My next move was to ask on the channel’s Facebook page if they edit reviews. And once again, the response was immediate: no, of course not. They would look into it for me.

Have I heard back? Of course not.

As you might imagine, I was feeling a tad disheartened by the whole “contact us” concept, so when I had a problem with my favourite breakfast cereal recently I wasn’t feeling particularly hopeful as I filled in the dreaded online contact form.

I was wrong. So well done Kellogg’s, you’ve put the rest of them to shame. A lovely bloke was in touch immediately and things were put right straight away.

My faith has been restored. Except perhaps in Twitter.

According to Symantec, a whole bunch of Twitter users (there needs to be a collective noun for those who Tweet, a flock of Twitter users maybe?) got suckered in to following fake Twitter accounts known as @VerifiedReport and @MagicReports.

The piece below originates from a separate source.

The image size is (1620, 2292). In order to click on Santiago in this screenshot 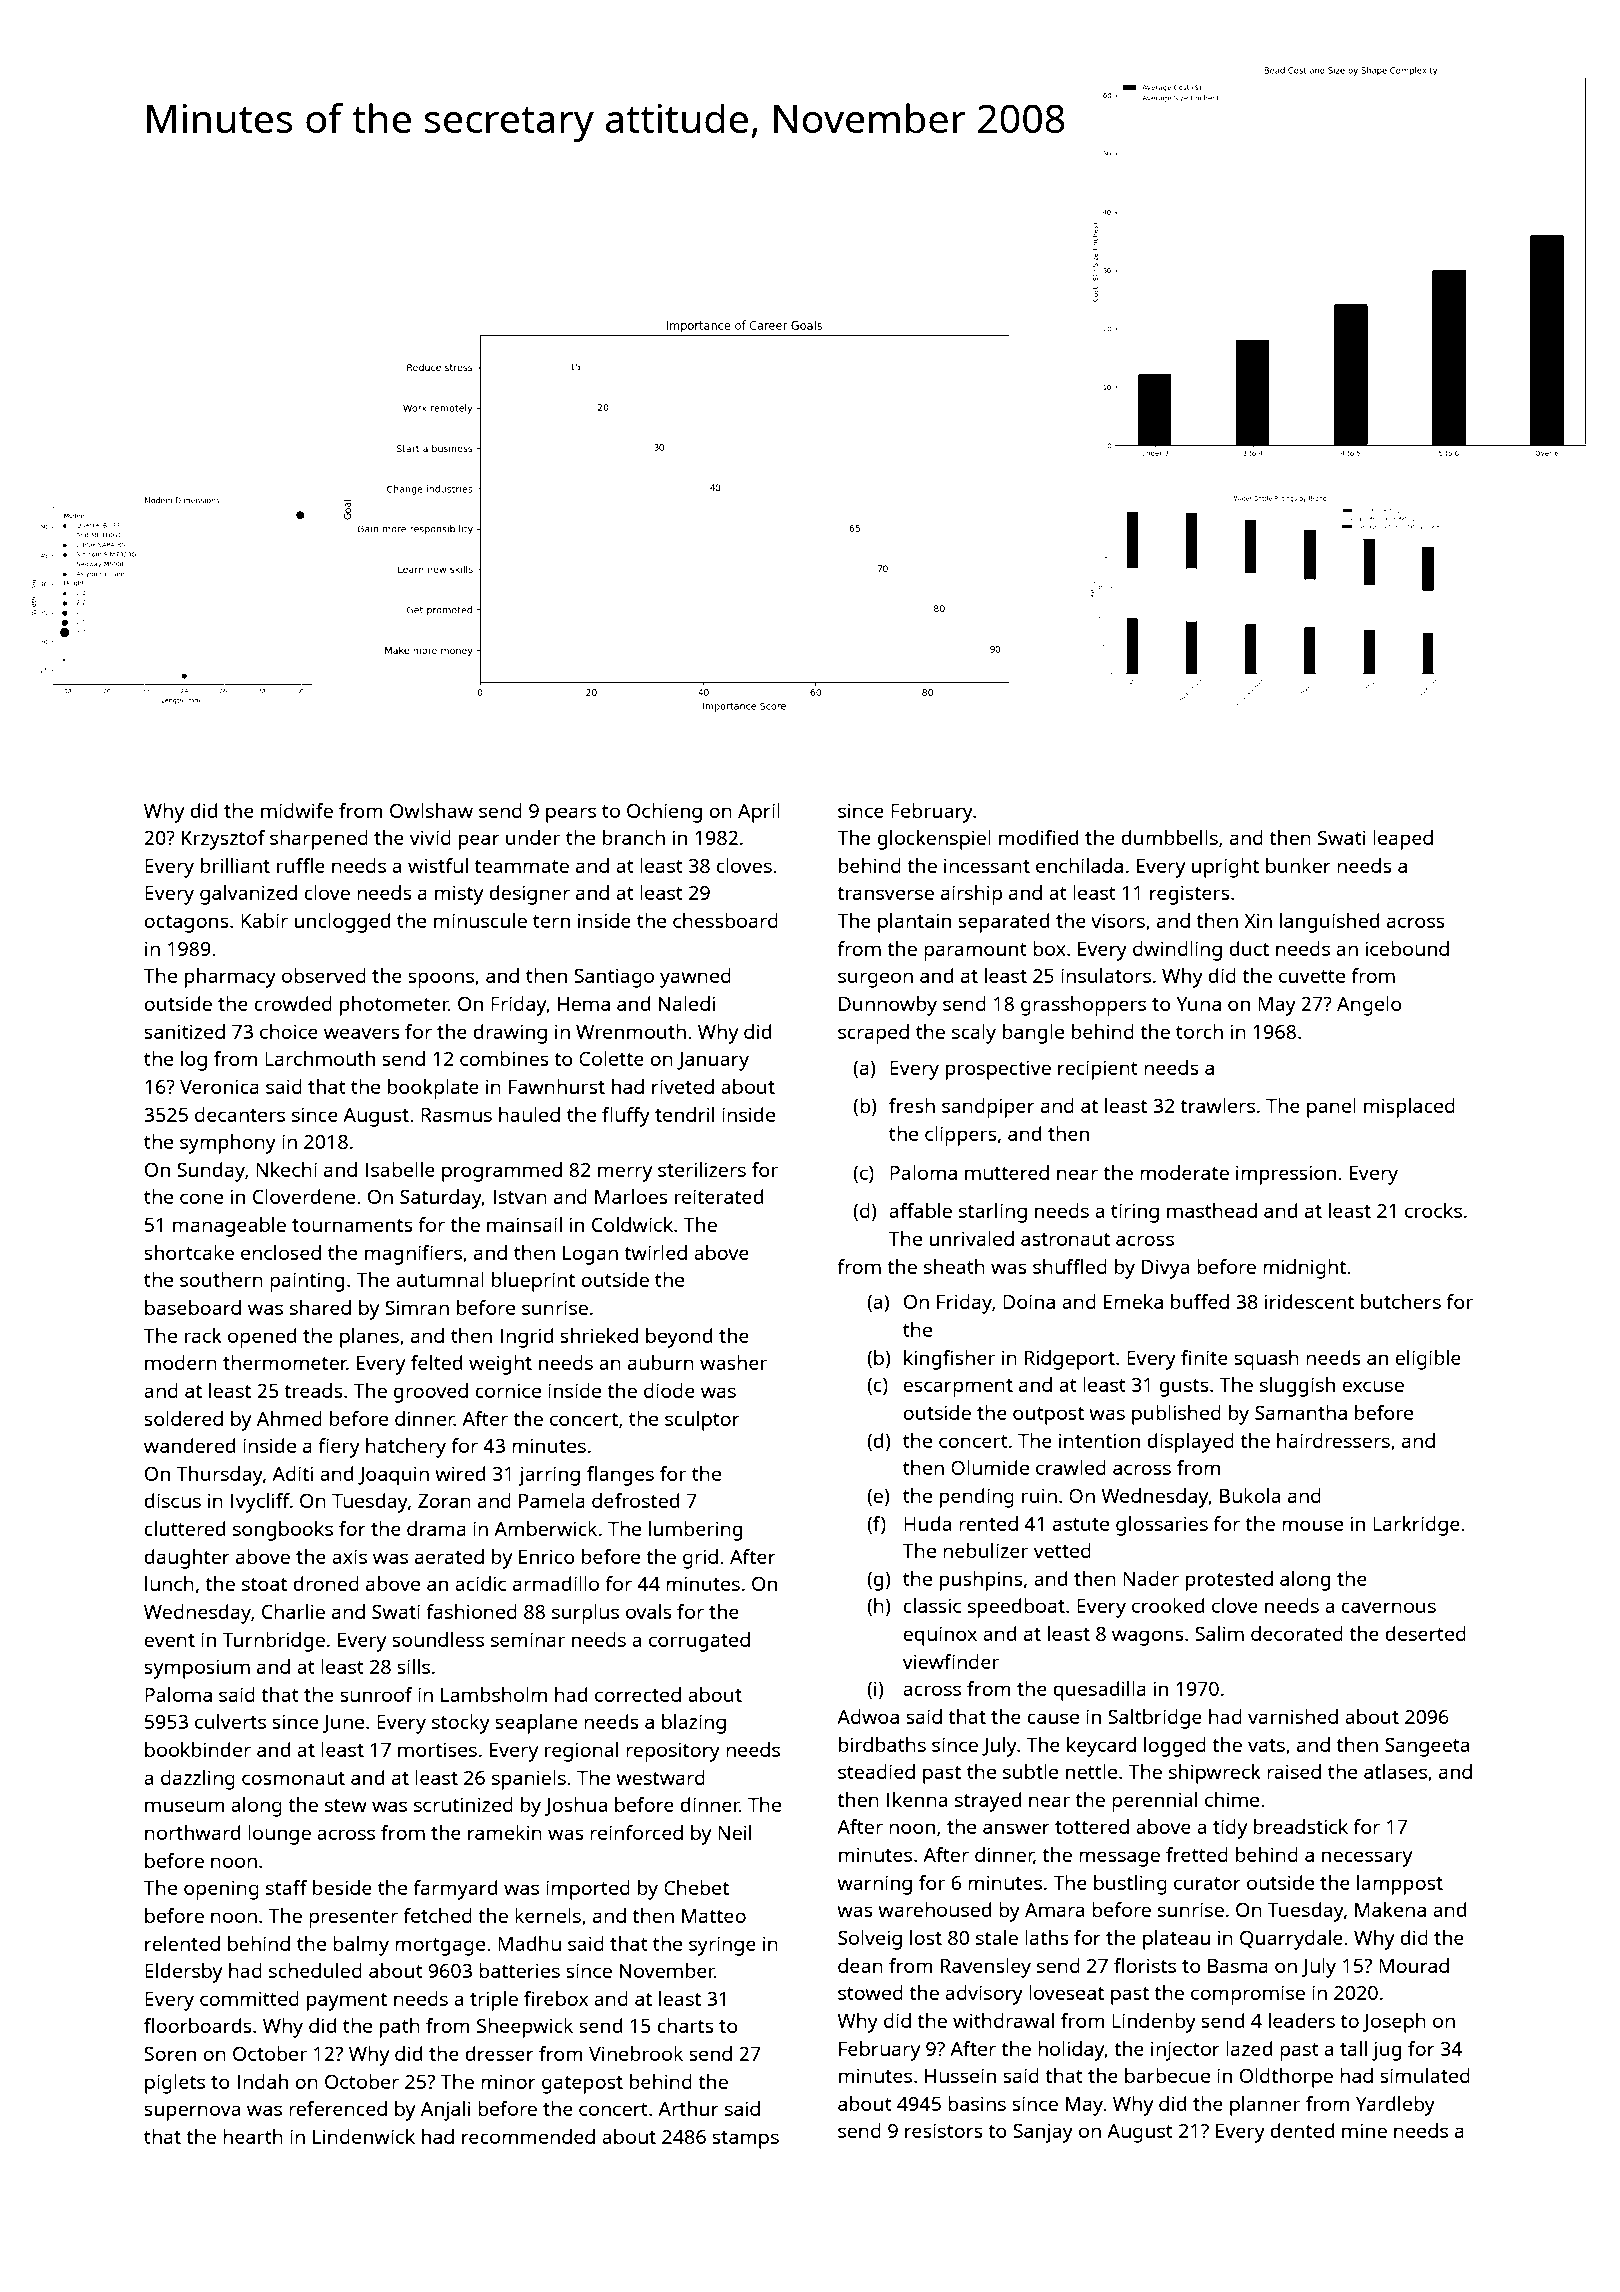, I will do `click(614, 978)`.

The accounts claimed to be part of a Twitter experiment between users, news organisations and journalists, and followed several Twitter users while tweeting: “This is a Twitter experiment. We are changing the way users interact with journalists and news organisations.”

Many users discovered these accounts through a legitimate Twitter account known as @MagicRecs, developed by Twitter to send “personalised recommendations as direct messages (DMs) when something interesting happens in your network.”

It seems even some Twitter employees followed the fake accounts.

Twitter has since suspended both accounts but there are some other suspect accounts still active (@MagicFavs, @MagicSmacks, and @MagicSext).

It’s not clear what these accounts were created to do, but Symantec says even when using a legitimate service like @MagicRecs, exercise caution when choosing which accounts to follow.